As states look to recalibrate their accountability measures under the new federal K-12 law, some are rethinking their grading system for public schools.

At least 17 states have or are developing an A-F grading system for their schools, similar to what students see on their report cards.

Proponents of the system, including the Foundation for Excellence in Education – founded by former Florida Gov. Jeb Bush – say it is important to grade schools in an easy and understandable way for the public.

Critics, however, say affixing each school with a letter grade oversimplifies what it means to be a quality school and that the program relies too heavily on standardized test scores.

Pennsylvania has not considered an A-F grading scale for schools.
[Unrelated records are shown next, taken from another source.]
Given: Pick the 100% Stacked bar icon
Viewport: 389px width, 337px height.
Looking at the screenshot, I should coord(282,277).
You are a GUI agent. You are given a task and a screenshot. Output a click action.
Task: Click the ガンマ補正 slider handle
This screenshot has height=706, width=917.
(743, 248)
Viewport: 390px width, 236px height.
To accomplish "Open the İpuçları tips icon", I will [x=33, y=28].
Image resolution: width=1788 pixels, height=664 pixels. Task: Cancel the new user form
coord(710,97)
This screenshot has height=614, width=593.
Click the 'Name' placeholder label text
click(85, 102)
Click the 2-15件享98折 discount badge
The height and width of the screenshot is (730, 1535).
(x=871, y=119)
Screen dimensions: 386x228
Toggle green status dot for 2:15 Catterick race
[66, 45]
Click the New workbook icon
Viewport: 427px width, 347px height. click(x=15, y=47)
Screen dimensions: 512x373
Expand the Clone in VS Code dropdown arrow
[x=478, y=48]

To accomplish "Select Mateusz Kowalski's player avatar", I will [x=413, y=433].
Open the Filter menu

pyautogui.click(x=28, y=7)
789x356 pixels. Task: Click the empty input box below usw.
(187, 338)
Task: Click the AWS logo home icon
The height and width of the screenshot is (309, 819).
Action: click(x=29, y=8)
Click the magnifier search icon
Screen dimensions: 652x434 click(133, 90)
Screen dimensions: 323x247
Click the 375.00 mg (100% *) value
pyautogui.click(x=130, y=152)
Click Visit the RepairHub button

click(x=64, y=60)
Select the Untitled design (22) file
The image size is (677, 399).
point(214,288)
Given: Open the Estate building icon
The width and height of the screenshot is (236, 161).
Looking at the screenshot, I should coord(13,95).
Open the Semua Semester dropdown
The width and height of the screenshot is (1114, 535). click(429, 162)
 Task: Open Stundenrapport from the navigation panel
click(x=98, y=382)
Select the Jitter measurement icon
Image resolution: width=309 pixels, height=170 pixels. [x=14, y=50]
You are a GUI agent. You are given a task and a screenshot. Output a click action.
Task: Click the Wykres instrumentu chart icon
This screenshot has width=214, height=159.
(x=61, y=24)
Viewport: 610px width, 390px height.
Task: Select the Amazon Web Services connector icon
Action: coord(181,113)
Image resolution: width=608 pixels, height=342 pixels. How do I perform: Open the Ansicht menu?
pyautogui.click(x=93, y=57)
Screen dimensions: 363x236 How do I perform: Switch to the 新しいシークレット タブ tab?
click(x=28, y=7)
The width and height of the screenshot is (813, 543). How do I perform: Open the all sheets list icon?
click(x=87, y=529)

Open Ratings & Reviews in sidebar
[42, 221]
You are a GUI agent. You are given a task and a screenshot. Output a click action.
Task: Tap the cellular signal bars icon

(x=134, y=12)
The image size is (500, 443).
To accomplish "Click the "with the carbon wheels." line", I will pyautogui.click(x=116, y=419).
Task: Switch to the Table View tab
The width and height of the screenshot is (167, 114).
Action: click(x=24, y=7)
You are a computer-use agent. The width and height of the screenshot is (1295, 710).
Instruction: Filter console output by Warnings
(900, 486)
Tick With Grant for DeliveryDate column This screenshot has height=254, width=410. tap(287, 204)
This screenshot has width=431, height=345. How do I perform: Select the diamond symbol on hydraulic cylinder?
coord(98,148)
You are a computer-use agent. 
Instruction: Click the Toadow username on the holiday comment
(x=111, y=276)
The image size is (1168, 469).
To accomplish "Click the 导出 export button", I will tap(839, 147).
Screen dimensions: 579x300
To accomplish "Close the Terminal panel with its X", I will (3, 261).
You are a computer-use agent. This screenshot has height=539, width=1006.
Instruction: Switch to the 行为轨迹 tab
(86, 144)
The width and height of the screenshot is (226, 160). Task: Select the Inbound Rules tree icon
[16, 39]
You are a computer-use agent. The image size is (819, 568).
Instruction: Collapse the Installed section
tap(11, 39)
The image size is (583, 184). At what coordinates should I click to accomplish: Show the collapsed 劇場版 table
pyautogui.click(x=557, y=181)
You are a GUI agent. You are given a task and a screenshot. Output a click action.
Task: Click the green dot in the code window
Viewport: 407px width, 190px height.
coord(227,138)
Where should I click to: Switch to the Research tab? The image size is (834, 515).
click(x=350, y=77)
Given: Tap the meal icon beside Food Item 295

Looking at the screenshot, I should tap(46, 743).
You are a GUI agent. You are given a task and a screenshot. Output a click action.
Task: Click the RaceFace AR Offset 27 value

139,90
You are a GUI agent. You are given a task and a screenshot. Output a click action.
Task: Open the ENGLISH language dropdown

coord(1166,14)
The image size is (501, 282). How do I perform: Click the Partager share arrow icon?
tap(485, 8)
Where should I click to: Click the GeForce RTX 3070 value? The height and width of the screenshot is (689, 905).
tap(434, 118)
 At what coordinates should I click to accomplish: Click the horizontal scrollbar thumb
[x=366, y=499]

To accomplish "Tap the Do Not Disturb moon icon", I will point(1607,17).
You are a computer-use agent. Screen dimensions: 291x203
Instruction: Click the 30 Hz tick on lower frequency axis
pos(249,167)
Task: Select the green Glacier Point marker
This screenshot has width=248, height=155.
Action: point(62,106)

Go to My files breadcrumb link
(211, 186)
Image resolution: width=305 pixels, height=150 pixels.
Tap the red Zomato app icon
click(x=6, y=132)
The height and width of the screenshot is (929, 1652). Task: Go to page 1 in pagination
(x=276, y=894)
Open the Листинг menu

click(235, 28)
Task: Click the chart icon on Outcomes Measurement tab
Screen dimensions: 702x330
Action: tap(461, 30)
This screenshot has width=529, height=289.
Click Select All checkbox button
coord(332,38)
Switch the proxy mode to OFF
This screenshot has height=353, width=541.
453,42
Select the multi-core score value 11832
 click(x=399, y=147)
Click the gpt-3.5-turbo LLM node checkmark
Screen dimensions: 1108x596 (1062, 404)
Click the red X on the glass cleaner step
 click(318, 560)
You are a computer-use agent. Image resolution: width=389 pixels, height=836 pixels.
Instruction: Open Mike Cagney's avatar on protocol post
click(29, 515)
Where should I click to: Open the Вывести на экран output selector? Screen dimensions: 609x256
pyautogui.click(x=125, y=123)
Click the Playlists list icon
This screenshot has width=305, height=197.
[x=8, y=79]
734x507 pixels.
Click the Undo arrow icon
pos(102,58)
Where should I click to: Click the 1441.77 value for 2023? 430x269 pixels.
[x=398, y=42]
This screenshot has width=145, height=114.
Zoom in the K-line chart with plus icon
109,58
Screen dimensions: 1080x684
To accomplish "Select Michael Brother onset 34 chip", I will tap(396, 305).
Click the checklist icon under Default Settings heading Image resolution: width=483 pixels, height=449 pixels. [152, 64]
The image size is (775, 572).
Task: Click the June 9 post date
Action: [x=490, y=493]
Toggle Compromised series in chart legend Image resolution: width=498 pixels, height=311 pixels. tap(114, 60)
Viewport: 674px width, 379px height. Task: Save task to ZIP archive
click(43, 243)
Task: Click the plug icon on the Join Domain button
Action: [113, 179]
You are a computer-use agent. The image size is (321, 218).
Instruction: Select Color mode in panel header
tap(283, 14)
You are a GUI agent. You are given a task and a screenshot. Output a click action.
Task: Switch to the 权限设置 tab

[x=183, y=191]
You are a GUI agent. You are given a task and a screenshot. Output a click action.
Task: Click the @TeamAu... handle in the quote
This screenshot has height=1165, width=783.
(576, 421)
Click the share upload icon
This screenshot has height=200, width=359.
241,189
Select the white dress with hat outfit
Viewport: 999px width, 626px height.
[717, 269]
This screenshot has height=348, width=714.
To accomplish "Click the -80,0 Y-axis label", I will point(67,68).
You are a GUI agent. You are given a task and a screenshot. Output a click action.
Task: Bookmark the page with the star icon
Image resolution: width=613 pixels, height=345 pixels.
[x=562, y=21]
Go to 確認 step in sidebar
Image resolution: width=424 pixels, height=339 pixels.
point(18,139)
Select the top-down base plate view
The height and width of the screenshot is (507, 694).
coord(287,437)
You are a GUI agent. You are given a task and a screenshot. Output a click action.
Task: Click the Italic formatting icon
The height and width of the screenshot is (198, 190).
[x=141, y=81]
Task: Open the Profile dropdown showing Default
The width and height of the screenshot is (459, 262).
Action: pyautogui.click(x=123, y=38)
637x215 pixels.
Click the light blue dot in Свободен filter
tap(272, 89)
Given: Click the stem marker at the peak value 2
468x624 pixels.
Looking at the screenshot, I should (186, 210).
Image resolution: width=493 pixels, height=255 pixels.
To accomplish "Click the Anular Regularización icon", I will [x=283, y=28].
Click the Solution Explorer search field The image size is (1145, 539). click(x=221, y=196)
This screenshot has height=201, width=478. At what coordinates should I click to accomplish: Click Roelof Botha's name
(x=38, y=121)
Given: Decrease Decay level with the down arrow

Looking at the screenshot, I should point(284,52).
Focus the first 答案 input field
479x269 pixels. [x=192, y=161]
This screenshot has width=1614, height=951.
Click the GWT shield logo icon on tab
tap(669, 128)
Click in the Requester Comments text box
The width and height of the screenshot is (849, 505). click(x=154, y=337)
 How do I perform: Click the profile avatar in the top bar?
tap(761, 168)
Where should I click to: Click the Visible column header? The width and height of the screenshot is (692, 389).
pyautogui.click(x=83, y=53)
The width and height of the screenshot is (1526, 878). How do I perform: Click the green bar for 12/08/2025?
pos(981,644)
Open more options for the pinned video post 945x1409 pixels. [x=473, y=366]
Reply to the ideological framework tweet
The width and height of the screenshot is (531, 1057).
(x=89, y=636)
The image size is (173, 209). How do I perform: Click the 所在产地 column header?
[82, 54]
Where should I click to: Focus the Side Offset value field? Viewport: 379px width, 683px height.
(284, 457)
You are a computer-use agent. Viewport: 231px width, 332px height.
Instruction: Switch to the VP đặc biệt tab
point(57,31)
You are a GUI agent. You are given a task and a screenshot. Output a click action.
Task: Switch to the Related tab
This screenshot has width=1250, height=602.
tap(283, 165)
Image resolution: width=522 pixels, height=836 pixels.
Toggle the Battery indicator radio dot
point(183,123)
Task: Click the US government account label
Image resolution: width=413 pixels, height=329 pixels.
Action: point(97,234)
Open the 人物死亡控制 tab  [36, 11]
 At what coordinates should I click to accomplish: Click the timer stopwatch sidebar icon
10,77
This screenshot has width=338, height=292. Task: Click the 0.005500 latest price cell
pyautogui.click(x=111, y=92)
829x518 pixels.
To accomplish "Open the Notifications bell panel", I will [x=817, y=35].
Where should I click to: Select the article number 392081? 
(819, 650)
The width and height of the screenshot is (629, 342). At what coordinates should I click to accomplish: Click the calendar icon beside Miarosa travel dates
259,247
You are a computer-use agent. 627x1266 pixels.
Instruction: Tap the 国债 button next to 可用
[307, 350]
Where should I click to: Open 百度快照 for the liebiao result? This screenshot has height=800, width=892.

Instead, Education Secretary Pedro Rivera unveiled a proposal last year to replace the state's annual School Performance Profiles, implemented in 2013. The profiles assign each school a percentage grade, rather than a letter grade. 

RELATED: Changes to School Performance Profiles welcomed, but questions remain about impact on standardized testing

“Our current system of accountability is far too reliant on standardized tests and not focused enough on skills students need to be successful,” Rivera told The Associated Press in December.

Currently, up to 90 percent of a school's annual score is based on standardized test scores.

Dubbed the Future Ready PA Index, the new system could debut sometime this year, Rivera said.